* EXCERPTED PASSAGE *
============================================================

I could give more examples, but it’s late and my martini glass is empty. Besides, regular readers see it here every day: The right seems to love a good debate, and the left seems to love pissing on them for it. I’m speaking in broad terms here, obviously, but in my experience the point remains.

That is the single biggest issue I have with the left these days. Granted, I still think they’re wrong on the issues, but one can and should be able to have a respectful disagreement on the issues without resorting to the sort of hyperpartisan crap that is currently poisoning American political discourse. The issues we face are far more complex, far more nuanced, and far more important than to be distilled down to either hatred of or support for one single individual. Yet the war in Iraq has become less about American foreign policy, democratization, weapons of mass destruction, intelligence failures, or anything else than it has been about being another stick to use in the flogging of the President.

No matter what the issue, everything on the left revolves around President Bush. Whatever substance their critiques may have, eventually it all boils down to the personal. It’s no longer about policies it’s about the person of George W. Bush. Our national political rhetoric has turned into a massive circle-jerk of ad hominem arguments. Just for once I’d like to see a substantive argument from the left without the pathological need to drag the President into the argument. I’d hold my breath for one, but I don’t think I can go without oxygen that long.

Greenwald is right, but his comments reflect more of a sense of projection than anything else. The left’s current identity is one of negation: all that is required is a passionate dislike of George W. Bush.

On January 20, 2009, George W. Bush becomes part of history, and when that day comes, what will the left stand for? When one’s entire ideological basis becomes inextricably enveloped in the singular hatred for one man, where does that ideology stand when that man becomes irrelevant? The anti-Bush side better start asking themselves that question now, because unless they want to be full players in the marketplace of ideas in this country they’d better have an answer before that day comes.

3 thoughts on “Identity By Negation

  1. Your argument is, just like it was the previous 742 times you’ve made, dumb. George Bush is a figurehead for a very powerful administration that consumes thousands of individuals directly and millions indirectly. When “the Bush administration” is criticized on any number of justifiable fronts, it’s seldom the man PERSONALLY being attacked by the collective ideology of his morbidly obese TEAM. I seldom if ever participate in useless personal slams against Bush’s speech issues because they’re pointless and irrelevant. However, his undistinguished and potentially criminal personal background is fair game for drawing policy comparisons….just as it was for Bill Clinton a decade ago.

    I doubt you’ll find a liberal in the country who sees George Bush as the single problem obstructing their agenda….and you know that. It’s just your partisan ploy to caricature Bush’s critics as driven by blind hatred for him and him alone since saying so (in your case, over and over and over and over) makes Democrats look foolish. Ultimately, however, it simply makes you look foolish. Approximately 60% of Americans disapprove of Bush’s job performance, many of whom do not hate Bush personally or view him as the king of evil. By suggesting that the opposition party’s criticisms of his ADMINISTRATION’S POLICIES AND PRACTICES are all personal attacks, you further push away independents with similar concerns and criticisms who don’t wish to be told they’re full of hate simply because they dissent.

============================================================

* DATA ROWS *
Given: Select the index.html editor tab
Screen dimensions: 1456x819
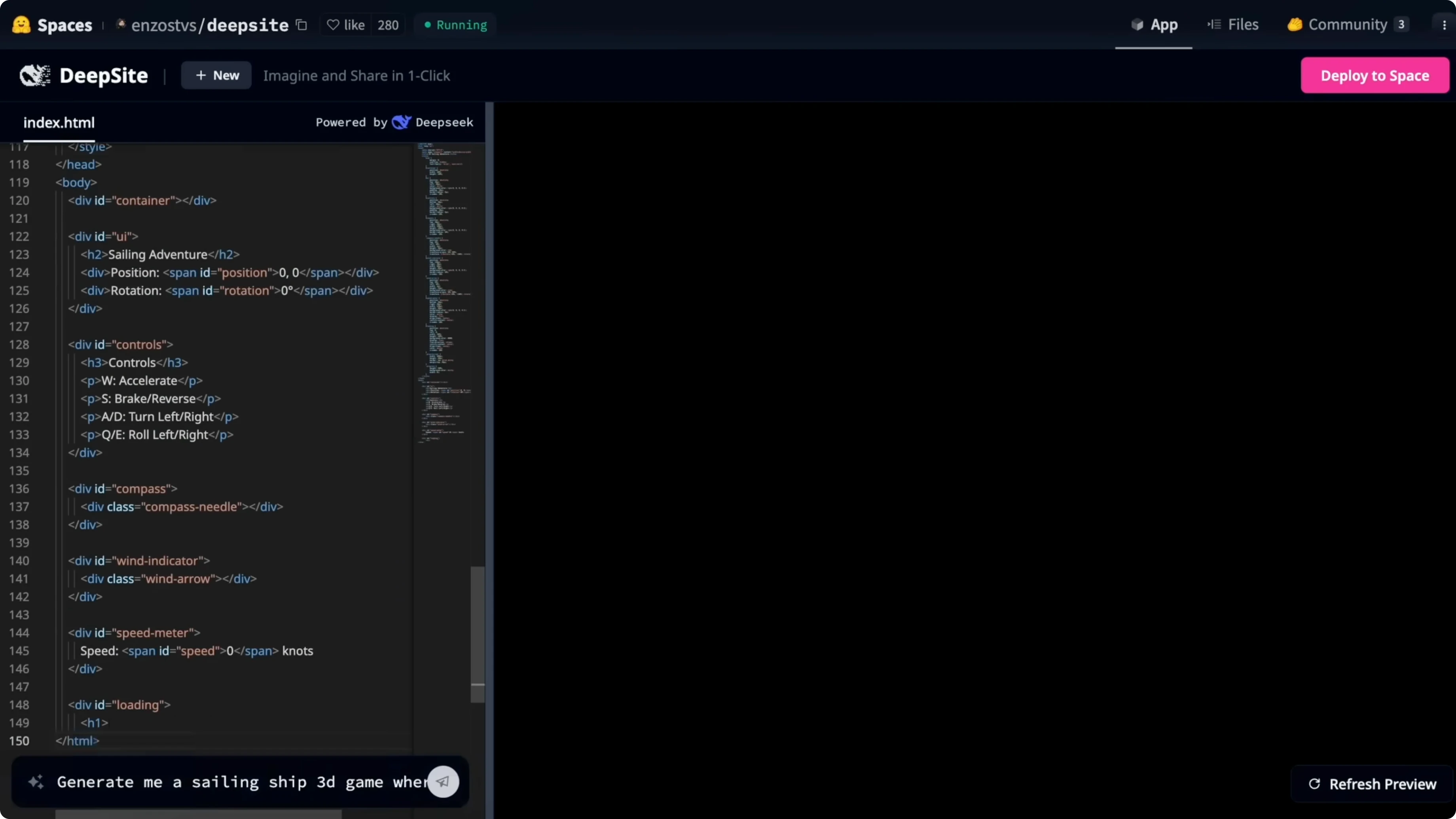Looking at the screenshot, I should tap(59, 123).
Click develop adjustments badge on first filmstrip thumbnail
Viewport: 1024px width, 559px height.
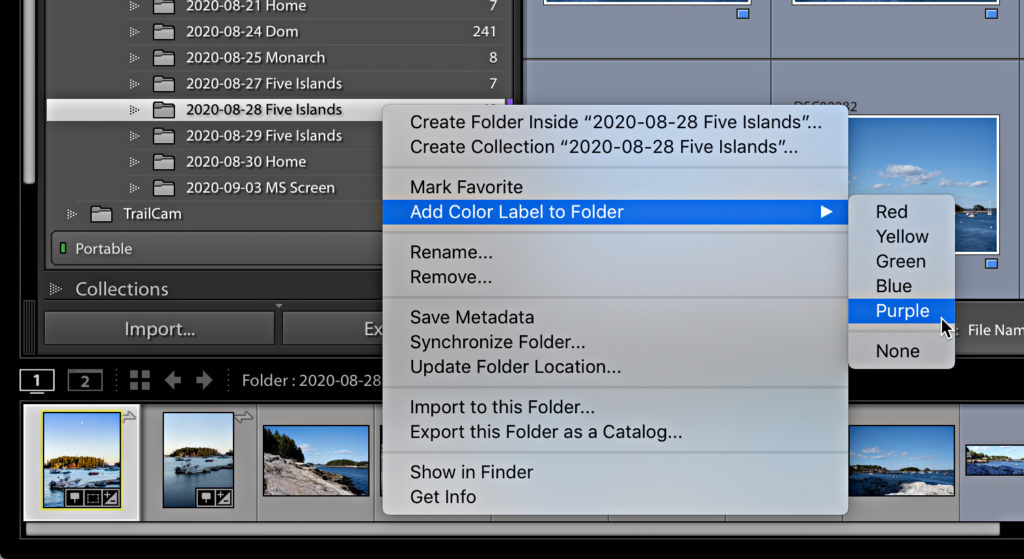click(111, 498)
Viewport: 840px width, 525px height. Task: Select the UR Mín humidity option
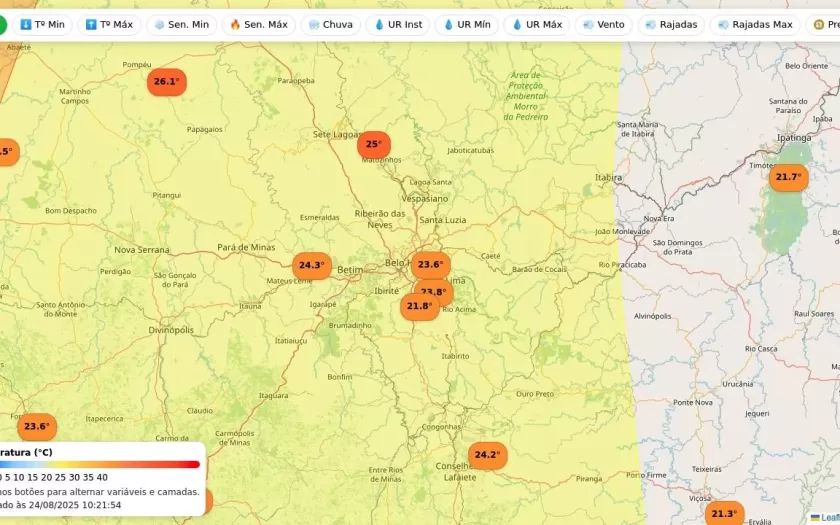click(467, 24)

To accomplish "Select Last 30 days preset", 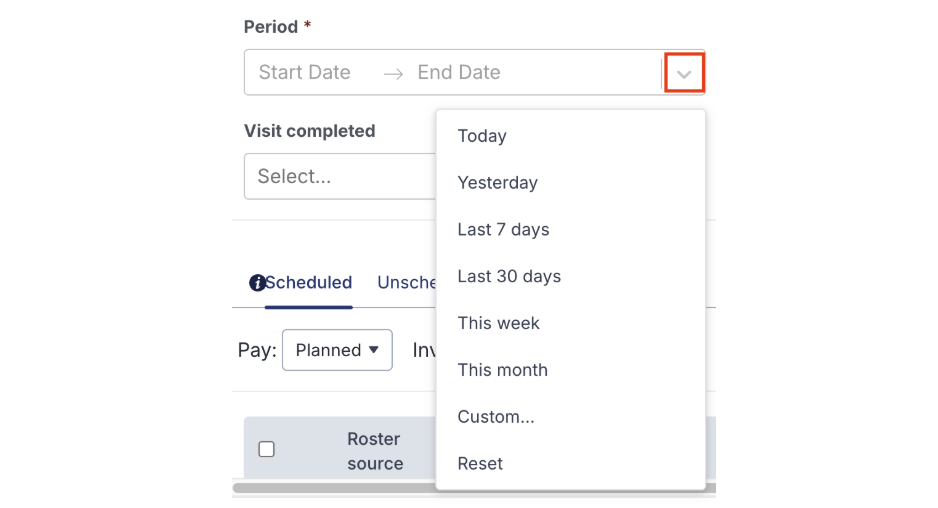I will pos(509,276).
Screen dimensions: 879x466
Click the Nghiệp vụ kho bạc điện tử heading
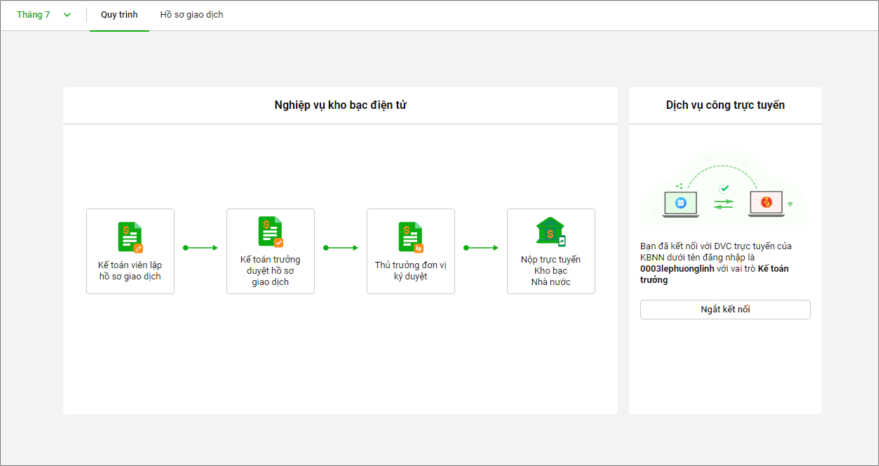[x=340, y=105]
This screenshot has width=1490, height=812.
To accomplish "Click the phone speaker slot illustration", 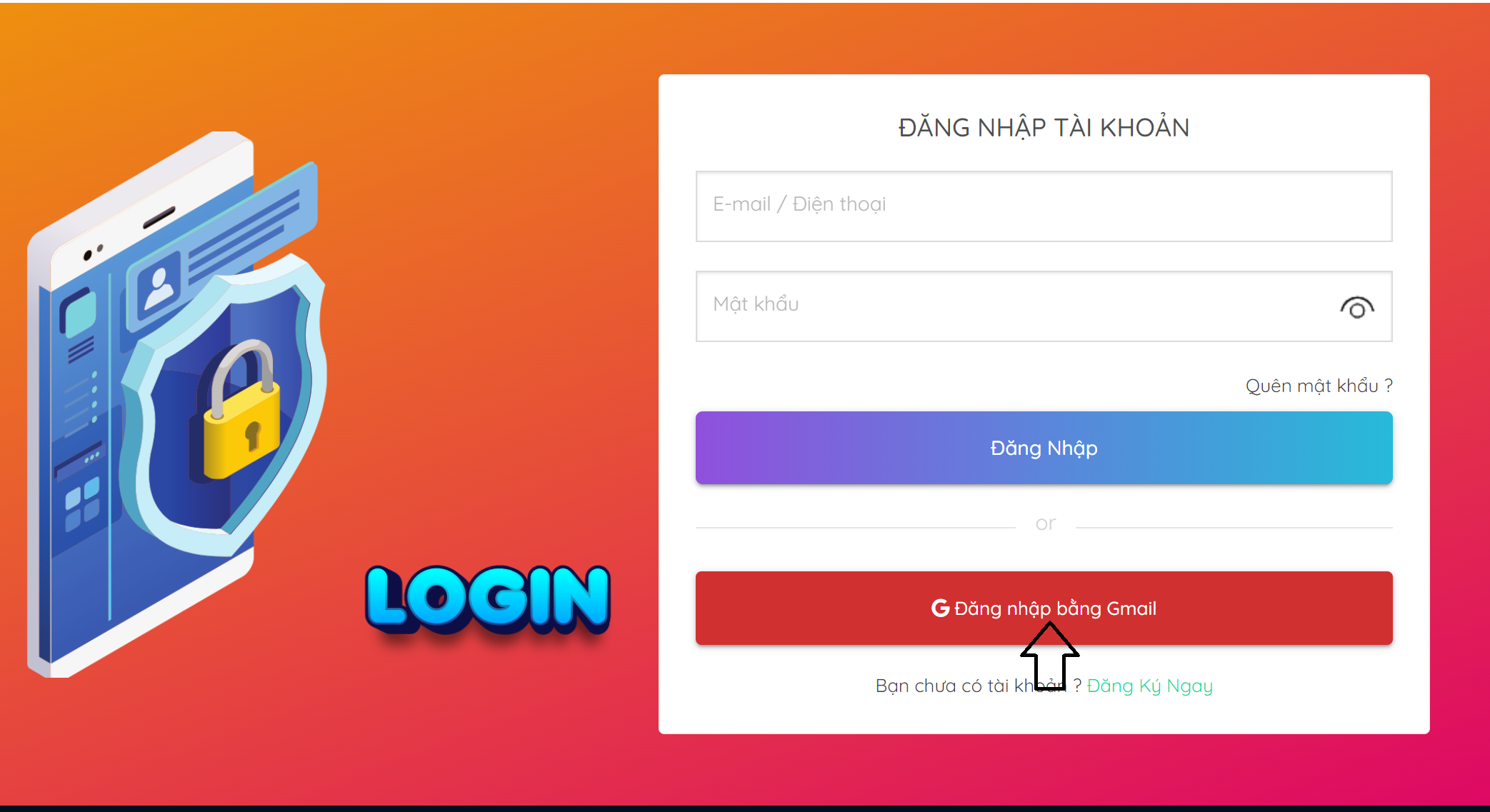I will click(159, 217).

============================================================

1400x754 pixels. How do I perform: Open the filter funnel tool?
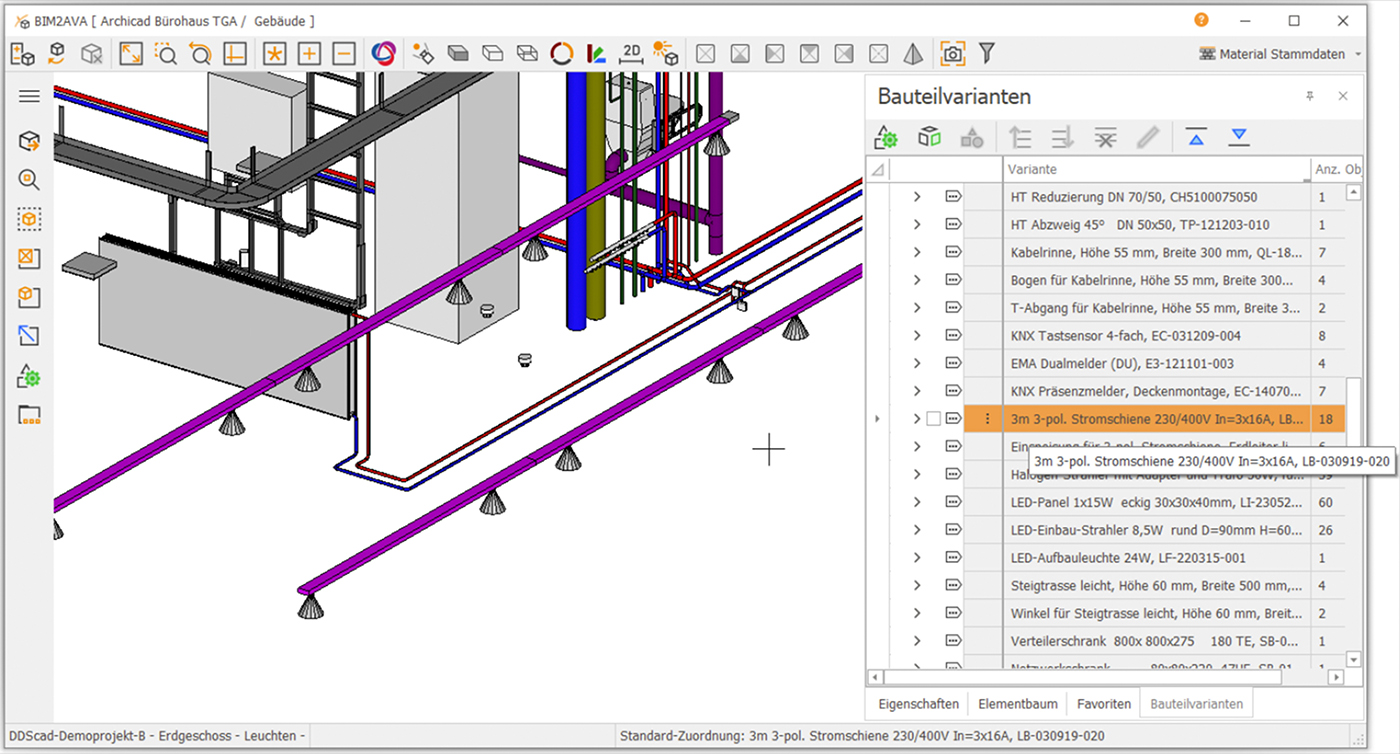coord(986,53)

============================================================

* PROBLEMS *
[A] In the Identity By Negation piece, what four things does the writer say the war in Iraq has become less about?
[B] According to the Identity By Negation piece, why shouldn't the issues the country faces be reduced to hatred of or support for one individual?
[C] Carry on the Identity By Negation piece from its final sentence.
The entries have no connection to the Identity By Negation piece.

* EXPECTED ANSWERS *
[A] American foreign policy, democratization, weapons of mass destruction, and intelligence failures.

[B] The writer says the issues are far more complex, far more nuanced, and far more important than that.

[C]
  2. Sorry, Mark, I can’t agree with you there. When they’re on TV or otherwise on their best behavior, a few members of today’s left can just manage to contain themselves long enough to muster a few facts or arguments. But that’s basically window dressing. They hate the man.

    He is purpose-built for their hatred because he seems to present, in one package, everyting the left loathes. He’s religious. He speaks with a Texas twang, not a nasal Ivy League whine. He uses words like “evil,” which have been expunged from the vocabulary of moral equivalence.

    The irony is that a lot of what they’re reacting against is purely symbolic. If leftists were actually liberals, and not flaming loonies, they’d see that GWB is one of them using the Republican party for protective coloration. No one could be a stronger champion of open borders and illegal immigration. No one could overtake him in vote buying through pork barrel budgets. He is as liberal as you like in using the military for armed social work in the Middle East. What’s not for a good liberal to like?

  3. Rick, sounds like if anyone is full of hate, it’s you towards “liberals”. And it seems as though we’ve been through this before, but George Bush’s support for open borders and illegal immigration comes from a far different perspective than the limousine liberals who support similar legislation. Bush sees immigration as a means to a colonialized American labor force immune from participation in the very political process where its fate lies in the hands of. Not exactly what “liberals” have in mind when they foolishly call for open borders. As for pork barrel projects, that’s the nature of representative government no matter which party gets in. Unless Tom Coburn is cloned 534 times and elected to every Congressional district in the country, pork barrel budgets continue as far as they eye can see.